◆ Daftar Tugas ◆
[a] Sebutkan semua orang selain Ibnu Sina yang namanya muncul di bagian "PENDAHULUAN" pada teks tentang Ibnu Sina.
[b] Tuliskan lanjutan teks tentang Ibnu Sina, dimulai setelah kalimat terakhir yang ditampilkan.

◆ Teks Bacaan ◆
BREAKING NEWS

Blogger news

Selasa, 15 Oktober 2013

IBNU SINA


FILOSOF ISLAM IBNU SINA
Oleh : Fachri Sakti Nugroho

A.    PENDAHULUAN
Nama lengkap dari Ibnu Sina adalah Abu Ali bin Abdullah bin Hasan bin Ali bin Sina. Beliau adalah filosof yang dilahirkan di desa Afsyanah, sebuah desa dekat Bukhara pada tahun 370 Hijriah/980 Masehi, berdasarkan riwayat Ibnu Khalkan, atau 375 Hijriyah/985 Masehi, berdasarkan riwayat Abi Ushaibiyah.[1] Ibnu Sina pindah bersama keluarganya ke Bukhara dan belajar AlQuran, dan sastra disana saat usianya sekitar sepuluh tahun. Belia juga belajar ilmu fiqih kepada Ismail dan belajar ilmu mantik kepada Abdullah Natalie. Selain itu Ibnu Sina juga belajar fisika dan ketuhanan serta mulai mengobati orang-orang yang sakit sehingga namanya semakin dikenal.
Ibnu Sina adalah orang yang sangat senang mencari ilmu. Pada suatu ketika, jika beliau mendapati kesulitan dalam menjawab permasalahan, beliau berwudlu kemudian pergi ke masjid untuk berdoa kepada Allah agar diberi kemudahan dalam menjawab dan membuka ilmunya. Diriwayatkan pula bahwa beliau pernah mendapati kesulitan dalam memahami buku metafisika Aristoteles, sampai-sampai dia beliau membacanya sebanyak empat puluh kali, tapi tetap belum bisa memahaminya hingga putus asa. Disaat itulah secara kebetulan beliau memegang buku karangan Al-Farabi tetntang tujuan buku tersebut. Dia sangat bahagia karena dapat memahami buku metafisika tersebut. Sebagai tanda syukur kepada Allah SWT atas keberhasilannya itu dia bersedekah kepada kaum miskin.[2]

B.     FALSAFAT IBNU SINA
Ibnu Sina menyusun buku-buku besar dan panjang dalam filsafat semisal asy-Syifa’ atau buku ringkasan semisal an-Najah.[3] Beliau juga tertarik pada psikologi, dan masih banyak lagi karangan Ibnu Sina yang bermanfaat bagi dunia.

◆ Bagian Data ◆
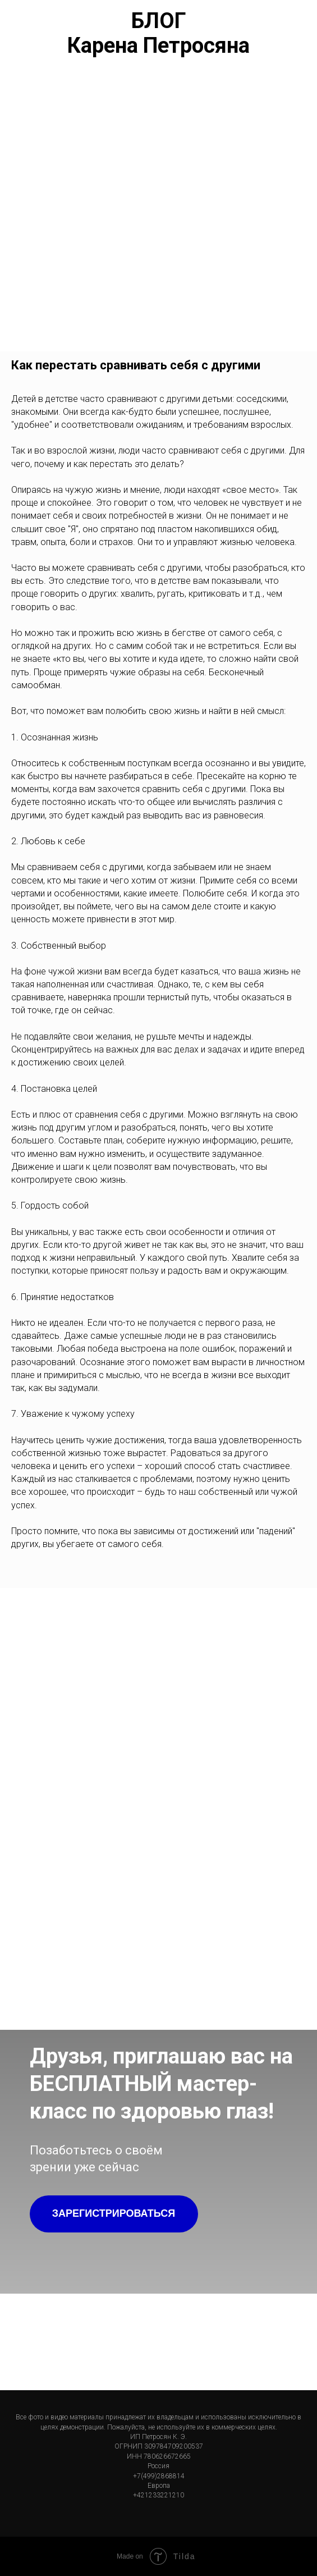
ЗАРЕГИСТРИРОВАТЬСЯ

◆ Jawaban Tertulis ◆
[a] Ibnu Khalkan, Abi Ushaibiyah, Ismail, Abdullah Natalie, Aristoteles, Al-Farabi

[b]
1.      Tiga Unsur
Tiga unsur dari emanasi Ibnu Sina adalah :
-          Usur Ilmu Kalam. Sama seperti halnya kaum Mutakallimin yang mengelompokan maujudat (segala yang ada), Ibnu Sina juga mengelompokannya menjad dua, yaitu yang wajib dan yang mungkin. Yang dimaksud dengan wajib ialah sesuatu yang ada, sedangkan yang mungkin adlah sesuatu yang terbayang adanya namun terbayang pula tidak adanya.
Wajib terbagi menjadi dua, yaitu wajib bidzatihi (wajib dengan zatnya) dan wajib bighairihi (wajib dengan yang lainnya). Wajib bidzatihi adalah sesuatu yang keberadaanya tidak bergantung pada sebab yang lain. Wajib bidzatihi ini hanya diperuntukkan kepada tuhan.
Wajib bighairihi adalah sesuatu yang adanya berasal dari benda lain daripada zatnya sendiri. Seperti halnya kebakaran yang tidak mungkin adanya tanpa api dan benda-benda lain yang terbakar.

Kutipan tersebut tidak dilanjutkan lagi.